When device discovery commands (vxdctl enable or vxdisk scandisks) are run during BCV operations, SAN migration and the like, vxconfigd queries the operating system device tree using HP libIO library (io_init, io_search, io_end etc). Occasionally io_search() returns a NULL string. With VxVM 5.0.1 or higher, DDL/DMP thinks that all the devices have disappeared and removes all the arrays and DMP devices (a.k.a. dmpnode’s) that are visible to the host. This leads to VxVM I/O errors and file systems getting disabled. In cases where VxVM manages the root disk(s), a system hang would result. In a VCS environment, this could trigger monitor timeouts and a possible service group fault. In a HP Serviceguard/SGeRAC environment integrated with CVM and/or CFS, the VxVM I/O failures would typically lead to a Serviceguard INIT and/or a CRS TOC (if the voting disks sit on VxVM volumes).
For VxVM 5.0.1, /etc/vx/dmpevents.log will show the following messages, indicating the removal of dmpnodes and arrays:
Tue Aug 21 02:13:09.000: Reconfiguration is in progress
Tue Aug 21 02:13:09.000: Reconfiguration has finished
Tue Aug 21 02:13:07.677: Removed Dmpnode 3/16
Tue Aug 21 02:13:07.677: Removed Dmpnode 3/32
Tue Aug 21 02:13:07.677: Removed Dmpnode 3/80
Tue Aug 21 02:13:07.677: Disabled Disk array emc0
Tue Aug 21 02:13:07.677: Disabled Disk array p2000g3_fc1
Tue Aug 21 02:13:07.687: Disabled Disk array emc1
Tue Aug 21 02:13:07.687: Disabled Disk array p2000g3_fc0
Tue Aug 21 02:13:07.787: I/O error occured (errno=0x6) on Dmpnode 3/2656
Tue Aug 21 02:13:07.787: I/O error occured (errno=0x6) on Dmpnode 3/1776
For VxVM 5.1SP1, /var/adm/vx/ddl.log*, the dmpnode removal is shown with the following messages:
START TIME = Wed Aug 8 14:30:51 2012
ddl_reconfigure_all: Start of original tree
------------ Start of dmp tree -------------
Found 2620 paths in the dmp tree
------------ End of dmp tree -------------
ddl_reconfigure_all: End of original tree
ddl_reconfigure_all: Start of temporary tree
ddl_reconfigure_all: End of temporary tree
Printing tree after migration is done
---- Start of DMP instruction buffer ----
0x3000010 dmpnode is to be destroyed/freed
0x3000d30 dmpnode is to be destroyed/freed
0x3000d40 dmpnode is to be is to be destroyed/freed
As part of device discovery, vxconfigd queries the OS device tree using HP libIO library functions. The libIO library uses the /dev/config driver to access information in the kernel I/O data structures. From the man page of libIO,
io_init() Opens the /dev/config device special file, which causes an open(2) of the dev_config driver. io_init() must be called before calling any other routine in the libIO library.

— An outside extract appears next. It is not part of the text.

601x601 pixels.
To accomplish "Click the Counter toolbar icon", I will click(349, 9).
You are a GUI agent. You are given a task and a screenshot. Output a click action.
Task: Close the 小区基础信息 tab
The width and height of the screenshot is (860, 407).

io_end() Causes a close(2) of the dev_config driver. io_end() must be called after the use of the libIO library routine(s).
Starting with VxVM versions 5.0+ (namely 5.0, 5.0.1 and 5.1SP1 where multithreaded vxconfigd started using libIO APIs), the use of the thread-unsafe version of the libIO APIs could result in possible race condition in opening and closing /dev/config driver. Specifically, /dev/config opened by one thread (say T1) in an earlier call to io_init() may be closed inadvertently by another thread (say T2) doing io_end() at the same time. When thread T1 proceeds to issue an io_search() after T2 has closed the /dev/config file, the io_search() call would return NULL (a failure) with io_errno set to IO_E_DCONF_OPEN. vxconfigd doesn't detect this error as an io_search() failure but assumes that a NULL returned would mean an empty IO tree.
Even though, the possibility of this race condition exists in 5.0, the dmpnodes are not removed when the issue is hit. In versions 5.0.1 and above, DMP proceeds with deleting all the dmpnode’s and arrays.
Multi-threaded vxconfigd not using thread safe libIOmt library of HP is identified as the root cause for this bug. In other words, this issue has been identified to be with vxconfigd using a non-thread-safe version of the libIO APIs, including io_init(), io_end() and io_search() in a multithreaded context. HP and Symantec are working in collaboration to resolve the issues on priority with best possible solution.
Final resolution for VxVM 5.0.1 and VxVM 5.1SP1 is now released at both Symantec and HP.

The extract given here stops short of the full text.